No, part of managing a heard is having the right tools in place. Like monitoring, logging, and observability tools.
There is nothing I can learn from accessing a VM in production that I can't learn from my monitoring system.
In prod where I work, if someone logs into a production VM we mark it tainted and replace it with a fresh instance. This keeps things nice and consistent.
Of you need an interactive session on a prod machine you are missing tools.
> There is nothing I can learn from accessing a VM in production that I can't learn from my monitoring system.
Other than how to fix gaps and other problems with your monitoring? As you get experience, you’ll learn this is done like a garden — you can heavily reduce your need for interactive sessions but it never goes to zero.

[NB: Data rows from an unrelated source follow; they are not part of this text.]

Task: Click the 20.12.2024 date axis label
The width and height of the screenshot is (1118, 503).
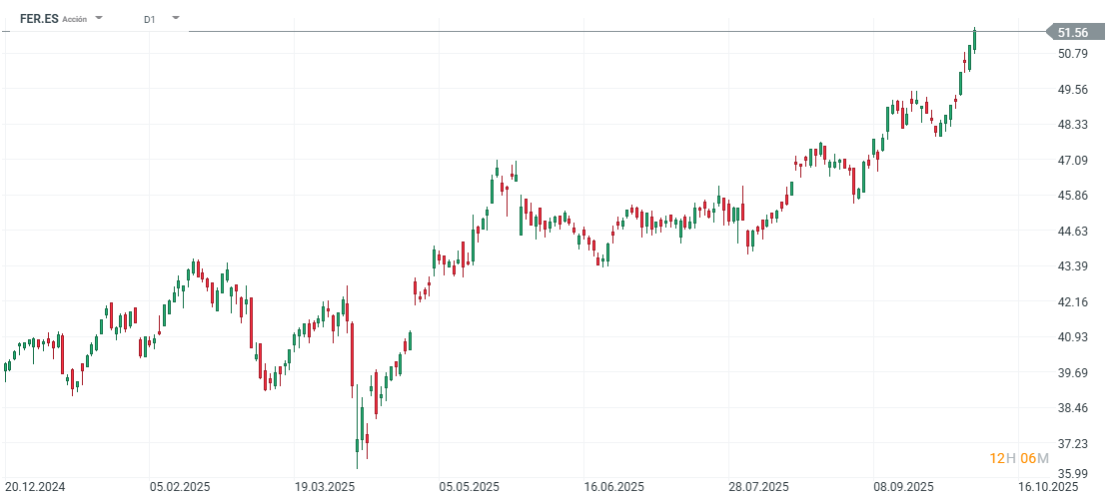Action: [37, 487]
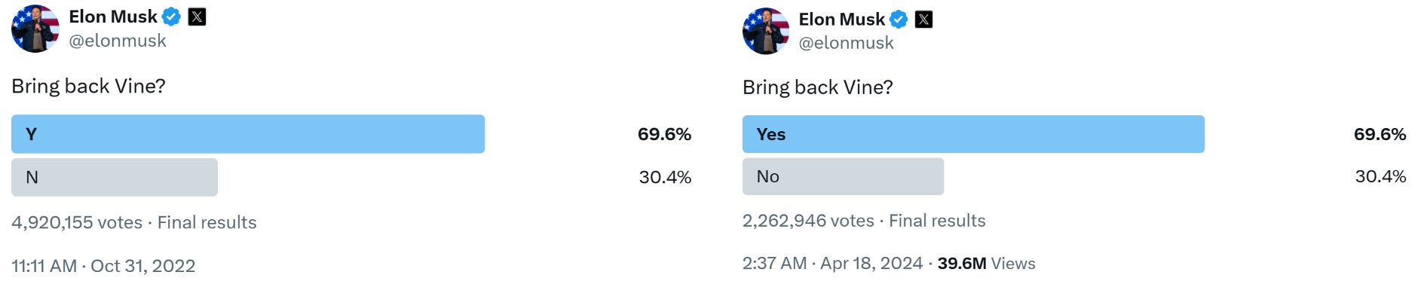Open the Elon Musk name link in left tweet
This screenshot has width=1427, height=281.
coord(113,17)
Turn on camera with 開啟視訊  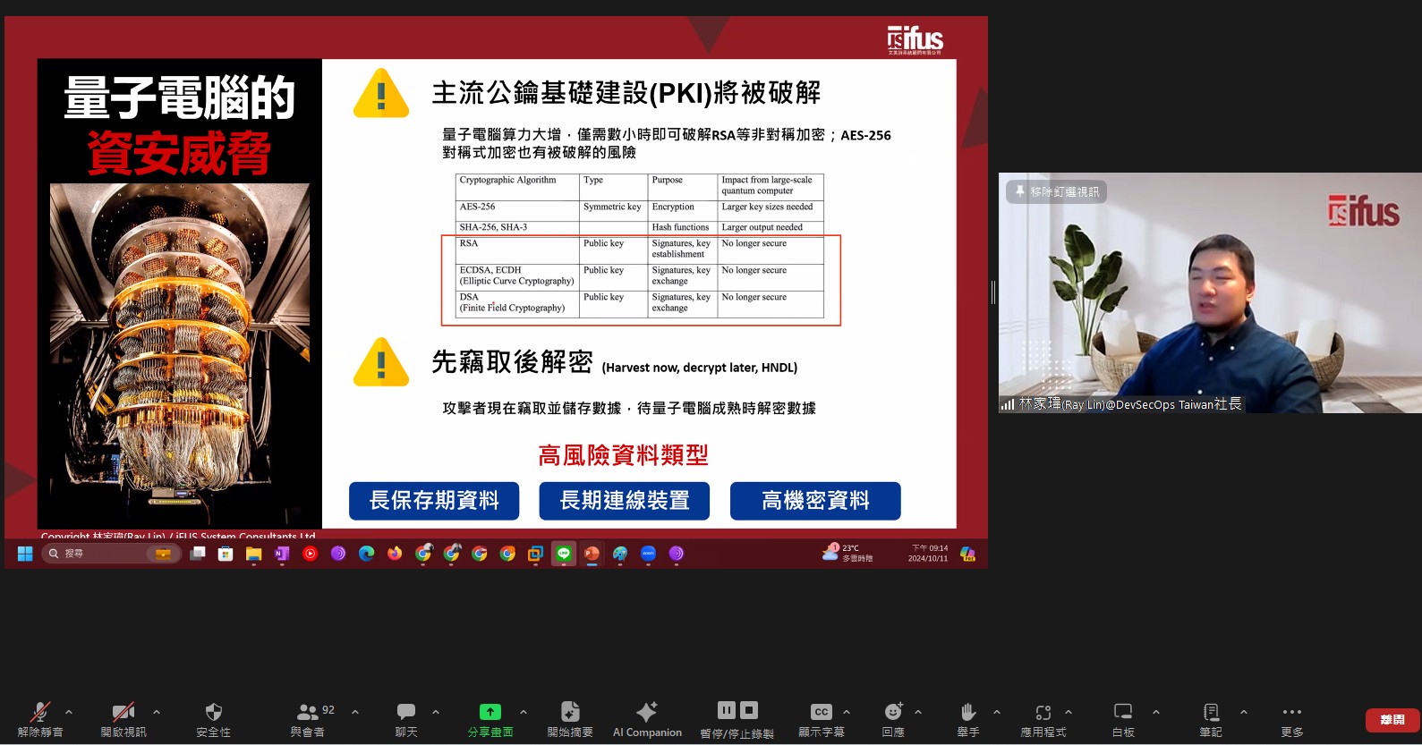click(123, 713)
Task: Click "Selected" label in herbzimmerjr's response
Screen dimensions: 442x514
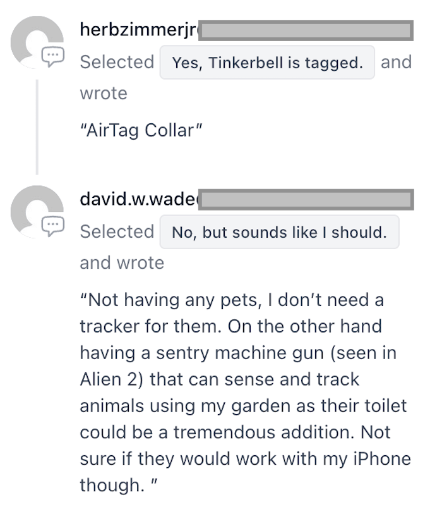Action: pos(117,63)
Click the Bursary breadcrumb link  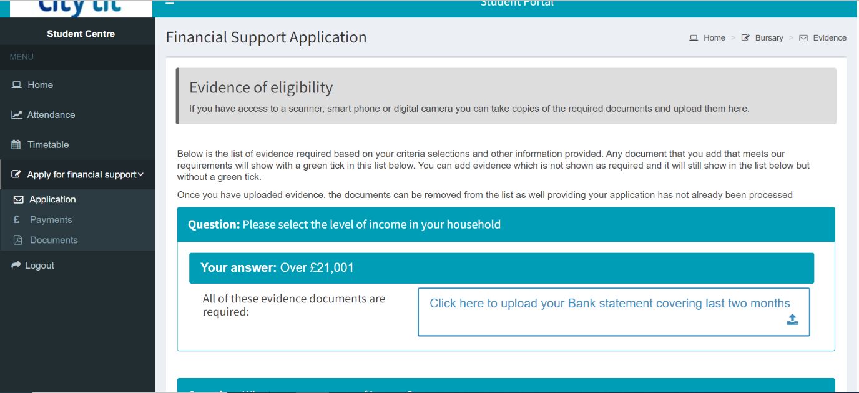[768, 38]
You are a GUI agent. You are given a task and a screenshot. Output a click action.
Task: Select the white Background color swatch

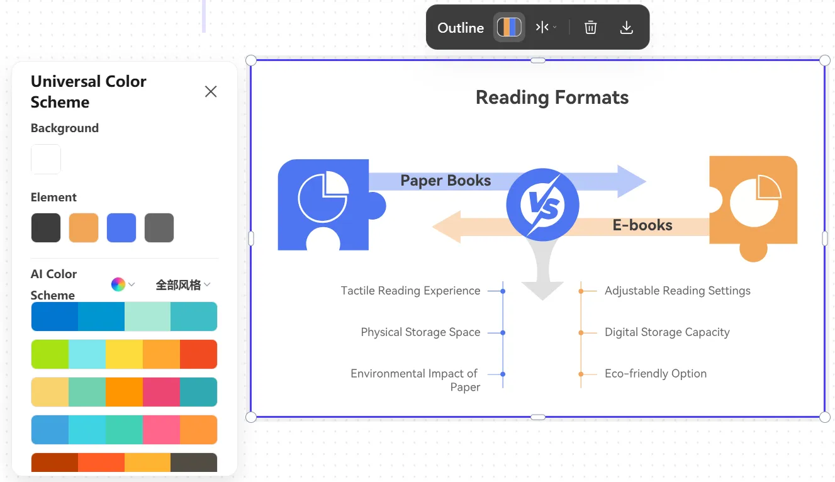click(46, 159)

I think you’re making the classic mistake of treating a guideline as more of a religious mandate. Yes, it’s good to have servers be easily replaced but that desire does not magically rewrite all existing software or retrain every IT worker.
Similarly, automation is great but you need to develop and maintain it - which almost always involves interactive work. The taint process you mentioned is a popular way to balance those needs long-term.
Finally, if you are thinking of “server” as only a production-hardened network service you’re missing out on a lot of other things enterprises use cloud services for, such as developer workstations or general virtual desktops. Many places heavily expanded that over the last year because you avoid the security concerns about having your data on easily lost/stolen laptops and can avoid turning your VPN into a massive bottleneck for the entire company.
> In prod where I work, if someone logs into a production VM we mark it tainted and replace it with a fresh instance. This keeps things nice and consistent.
doesn't make sense from an ROI perspective, at a great number of businesses. Like, "this would take a decade to pay off, and that's assuming it requires no maintenance" kind of bad ROI.
Lots of places, you script vm/server configs (even just with bash) and get CI running automated tests on important branches, and you've captured 99% of the benefit available from automation. Would the other stuff be nice? Yes, but five people saving 15 minutes per week means you can't reasonably spend the kind of time on it—for initial set-up and for ongoing maintenance—that you would if it were fifty people saving 15 minutes per week, let alone 500 (at that point you can have a couple people dedicated full-time to just that one piece of automation, and it's still saving you money).
Plugging all our cattle into a heart- and bloodpressure monitor and doing frequent blood draws from every cow "just in case" is wasteful and unnecessary. There is a balance between sensible general always-available monitoring and special-case-debugging a problem.
My rule for that is: more than once a year or more than 6h? Automate and tool it. Less? SSH or other special-case tools are fine.
0. http://cloudscaling.com/blog/cloud-computing/the-history-of-...